The above Tristan primer is the manifest of this Arnarsson staging, enacted in small, subtle, symbolic gestures and images that were felt rather than defined — Isolde entrapped within her cloud in the first act Tristan tearing papers apart in the second act, the white dressed steersman with wings appearing and disappearing in the third act — to mention the more obvious of the plethora of images of separation and death.
There were blatant departures from Wagner’s stage directions, departures that illuminate the critical discussions that this Wagnerian opera has engendered over the past 168 years — we are well aware that this opera is not the same opera it was in 1857. In the first act Isolde tore the flask of poison/love potion from Tristan and threw it across the stage — the original gaze was in fact the Tristan death poison (in the opera’s pre-history Isolde was about to kill Tristan when their eyes met in the gaze of immortal love). The second act ends not with Melot wounding Tristan but with Tristan drinking the potion Isolde had given him to heal his wound in the pre-opera history, thus again saving him only to endure her promised love death.

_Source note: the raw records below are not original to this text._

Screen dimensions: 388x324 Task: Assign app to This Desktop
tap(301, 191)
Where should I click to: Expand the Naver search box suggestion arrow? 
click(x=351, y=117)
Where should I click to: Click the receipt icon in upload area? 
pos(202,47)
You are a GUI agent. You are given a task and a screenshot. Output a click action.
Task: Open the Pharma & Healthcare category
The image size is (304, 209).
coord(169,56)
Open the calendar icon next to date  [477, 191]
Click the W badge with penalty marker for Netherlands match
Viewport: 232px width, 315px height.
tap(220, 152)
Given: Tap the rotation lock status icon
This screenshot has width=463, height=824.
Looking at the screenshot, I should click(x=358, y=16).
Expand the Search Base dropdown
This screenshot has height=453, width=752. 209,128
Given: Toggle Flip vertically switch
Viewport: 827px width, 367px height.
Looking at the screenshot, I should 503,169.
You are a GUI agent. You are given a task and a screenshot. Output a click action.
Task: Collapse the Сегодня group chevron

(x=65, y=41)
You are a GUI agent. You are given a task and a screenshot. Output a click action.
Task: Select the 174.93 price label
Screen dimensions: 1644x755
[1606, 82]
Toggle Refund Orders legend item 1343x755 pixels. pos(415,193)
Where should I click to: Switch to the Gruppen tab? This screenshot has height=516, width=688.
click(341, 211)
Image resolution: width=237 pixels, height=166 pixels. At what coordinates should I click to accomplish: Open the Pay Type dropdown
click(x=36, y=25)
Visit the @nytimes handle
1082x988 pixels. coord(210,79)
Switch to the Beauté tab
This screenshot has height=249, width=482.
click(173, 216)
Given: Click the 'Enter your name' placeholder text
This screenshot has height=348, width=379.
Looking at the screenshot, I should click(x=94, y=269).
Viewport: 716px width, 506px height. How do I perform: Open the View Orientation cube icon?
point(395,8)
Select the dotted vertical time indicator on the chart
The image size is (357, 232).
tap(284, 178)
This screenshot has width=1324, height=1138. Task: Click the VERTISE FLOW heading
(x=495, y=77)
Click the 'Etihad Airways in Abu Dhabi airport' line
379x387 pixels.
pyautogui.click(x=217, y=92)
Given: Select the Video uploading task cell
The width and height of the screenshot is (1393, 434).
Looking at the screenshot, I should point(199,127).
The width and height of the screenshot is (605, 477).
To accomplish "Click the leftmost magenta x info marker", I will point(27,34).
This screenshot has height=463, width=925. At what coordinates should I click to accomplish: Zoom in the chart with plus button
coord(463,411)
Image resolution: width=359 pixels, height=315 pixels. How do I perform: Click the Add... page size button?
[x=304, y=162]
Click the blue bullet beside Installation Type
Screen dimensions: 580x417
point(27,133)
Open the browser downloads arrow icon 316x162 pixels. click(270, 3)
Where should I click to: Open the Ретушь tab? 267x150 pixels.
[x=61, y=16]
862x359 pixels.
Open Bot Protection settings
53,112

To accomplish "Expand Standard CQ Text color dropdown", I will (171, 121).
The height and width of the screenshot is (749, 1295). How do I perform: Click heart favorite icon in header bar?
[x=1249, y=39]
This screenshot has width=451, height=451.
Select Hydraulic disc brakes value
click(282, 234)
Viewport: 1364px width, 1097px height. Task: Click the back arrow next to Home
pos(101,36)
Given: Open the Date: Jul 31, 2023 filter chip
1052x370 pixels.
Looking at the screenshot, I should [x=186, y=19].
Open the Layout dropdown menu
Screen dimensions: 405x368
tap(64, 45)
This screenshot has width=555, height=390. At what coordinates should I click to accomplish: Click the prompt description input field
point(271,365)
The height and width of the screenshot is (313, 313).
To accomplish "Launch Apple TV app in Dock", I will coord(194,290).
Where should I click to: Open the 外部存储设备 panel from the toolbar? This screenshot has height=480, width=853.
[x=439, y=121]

The intended force of these images and their shattering effects determined that much of the stage action was static, the singers left alone to intone the text, to inflect the text with subtleties of intention that was subservient to the philosophic imagery perceived by Aransson and contemporary Wagnerian criticism.
Much the same process occurred in conductor Bychkov’s reading of the score. If the perception was that the progression of text (stage action) was slow, nearly static (and indeed it was), so were the maestro’s tempi. But the slowness brought forth the revelation of colors from within the depths of Wagner’s orchestration, often forcing apart the orchestral sounds from the voice sounds in the shattering chromatic dissonances of separation. This the antithesis of the conjunction of love that was once thought to be the proclamation of Wagner’s Tristan and Isolde.
Freed to declaim Wagner’s text the singers inflected the text, often sacrificing an expected musical flow. The moments of illumination they felt flew easily, the deceits were spat, the joy was shouted, the negotiations were brutal. Of great moment was the Tristan of Austrian tenor Andreas Schrager (lead photo with Kurwenal) who drew upon his myriad voices to create a Tristan of monumental dimension, from an intoned speaking voice to full throttled shouts of joyous illumination in his third act recalls of the conjunction he might have had with Isolde. In the second act his emphatic accents as the excitement of love-death approached were truly momentous.
Isolde was enacted by Norwegian soprano Camilla Nylund, who crawled across the stage to sing her “Liebestod” propped up against a broken ship beam, the stage of broken ship beams bathed in golden light, the stage platform itself floating on golden light. Mme. Nylund possesses a quite beautiful voice of silvery color. With soaring high notes she found as well the vehemence needed for her Act I condemnation of Tristan.
Marke was sung by Austrian bass Günther Groissböch who delivered his famed Act II soliloquy with lieder delicacy, inflected with such grace as to render it timeless. Icelandic baritone Ólafur Sigurdarson was the beautifully voiced Kurwenal, lending authority to Tristan’s plight as Wagner required. Brangäne was sung by Austrian mezzo-soprano Crista Mayer in great warmth and power of tone. Bass baritone Birger Radde, in black pants and a fancy black shirt, flashed impressively on-stage as Melot in the finales of Acts II and III.
The sets were designed by frequent Arnarsson collaborator Vytautas Narbutas. Lighting designer Sascha Zauner was the Arnarsson collaborator for the recent Parsifal in Hannover. Costumes were created by Arnarsson collaborator Sibylle Wallum.